# Exercise
Find and copy each line of the data that includes "Social".

# Input for this task
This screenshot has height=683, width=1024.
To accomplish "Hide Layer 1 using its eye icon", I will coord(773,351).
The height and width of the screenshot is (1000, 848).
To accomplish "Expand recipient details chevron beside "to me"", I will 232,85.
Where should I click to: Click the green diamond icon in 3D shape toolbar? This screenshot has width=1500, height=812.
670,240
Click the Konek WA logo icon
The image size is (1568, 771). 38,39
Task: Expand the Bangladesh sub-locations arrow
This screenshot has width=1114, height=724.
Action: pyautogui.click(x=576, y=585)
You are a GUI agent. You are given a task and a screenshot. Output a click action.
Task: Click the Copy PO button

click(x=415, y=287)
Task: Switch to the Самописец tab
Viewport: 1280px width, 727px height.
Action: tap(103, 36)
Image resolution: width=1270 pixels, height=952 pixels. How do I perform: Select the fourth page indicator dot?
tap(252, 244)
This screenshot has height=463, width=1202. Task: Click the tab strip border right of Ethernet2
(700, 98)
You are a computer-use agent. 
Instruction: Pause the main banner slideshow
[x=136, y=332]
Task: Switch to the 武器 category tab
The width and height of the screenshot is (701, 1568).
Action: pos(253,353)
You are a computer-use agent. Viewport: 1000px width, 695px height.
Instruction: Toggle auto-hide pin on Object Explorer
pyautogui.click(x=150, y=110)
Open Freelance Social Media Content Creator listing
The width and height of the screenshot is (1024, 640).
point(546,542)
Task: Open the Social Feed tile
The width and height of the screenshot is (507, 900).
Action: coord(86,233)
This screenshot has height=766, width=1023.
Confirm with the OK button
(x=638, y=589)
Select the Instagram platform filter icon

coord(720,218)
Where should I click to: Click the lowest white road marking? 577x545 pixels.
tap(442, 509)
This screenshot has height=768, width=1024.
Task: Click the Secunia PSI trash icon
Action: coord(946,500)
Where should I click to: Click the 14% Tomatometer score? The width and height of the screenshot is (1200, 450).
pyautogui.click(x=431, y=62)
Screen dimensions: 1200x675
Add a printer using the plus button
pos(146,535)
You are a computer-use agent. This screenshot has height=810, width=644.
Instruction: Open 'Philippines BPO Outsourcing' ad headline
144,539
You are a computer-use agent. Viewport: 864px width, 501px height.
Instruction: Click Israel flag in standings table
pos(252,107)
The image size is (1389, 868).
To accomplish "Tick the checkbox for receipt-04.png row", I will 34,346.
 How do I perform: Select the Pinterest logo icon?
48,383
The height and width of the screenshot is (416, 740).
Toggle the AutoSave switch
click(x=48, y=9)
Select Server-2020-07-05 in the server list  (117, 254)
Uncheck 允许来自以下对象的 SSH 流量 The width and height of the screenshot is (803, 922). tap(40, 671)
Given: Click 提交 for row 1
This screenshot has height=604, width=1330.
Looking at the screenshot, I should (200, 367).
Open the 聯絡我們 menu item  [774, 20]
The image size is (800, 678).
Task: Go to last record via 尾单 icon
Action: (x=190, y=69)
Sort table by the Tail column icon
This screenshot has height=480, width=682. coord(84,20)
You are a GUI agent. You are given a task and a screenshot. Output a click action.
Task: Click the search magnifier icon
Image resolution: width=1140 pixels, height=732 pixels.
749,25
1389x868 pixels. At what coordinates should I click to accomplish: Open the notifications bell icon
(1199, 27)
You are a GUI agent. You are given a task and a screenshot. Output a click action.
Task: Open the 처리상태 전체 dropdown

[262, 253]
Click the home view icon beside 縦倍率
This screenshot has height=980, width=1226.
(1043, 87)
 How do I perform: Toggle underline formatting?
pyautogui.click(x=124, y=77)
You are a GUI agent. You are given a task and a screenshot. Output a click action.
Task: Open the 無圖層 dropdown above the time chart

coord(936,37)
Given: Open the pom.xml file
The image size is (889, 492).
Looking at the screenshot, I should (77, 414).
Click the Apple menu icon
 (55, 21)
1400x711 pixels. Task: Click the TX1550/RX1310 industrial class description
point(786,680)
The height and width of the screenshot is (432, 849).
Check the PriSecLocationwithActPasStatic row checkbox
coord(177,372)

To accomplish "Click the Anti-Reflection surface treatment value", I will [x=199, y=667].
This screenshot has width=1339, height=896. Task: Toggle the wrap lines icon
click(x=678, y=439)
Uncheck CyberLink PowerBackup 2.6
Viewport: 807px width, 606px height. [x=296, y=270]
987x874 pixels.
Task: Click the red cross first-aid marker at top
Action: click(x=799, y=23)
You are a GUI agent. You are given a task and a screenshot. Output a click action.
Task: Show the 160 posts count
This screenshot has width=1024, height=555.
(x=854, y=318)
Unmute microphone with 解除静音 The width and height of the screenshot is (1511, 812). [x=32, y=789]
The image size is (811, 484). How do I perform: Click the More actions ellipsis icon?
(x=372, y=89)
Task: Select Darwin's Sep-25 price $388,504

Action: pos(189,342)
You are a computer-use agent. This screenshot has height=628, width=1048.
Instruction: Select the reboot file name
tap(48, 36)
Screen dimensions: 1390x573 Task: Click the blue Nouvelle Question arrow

# Result for this exercise
Open Freelance Social Media Content Creator listing
Task: Open the Social Feed tile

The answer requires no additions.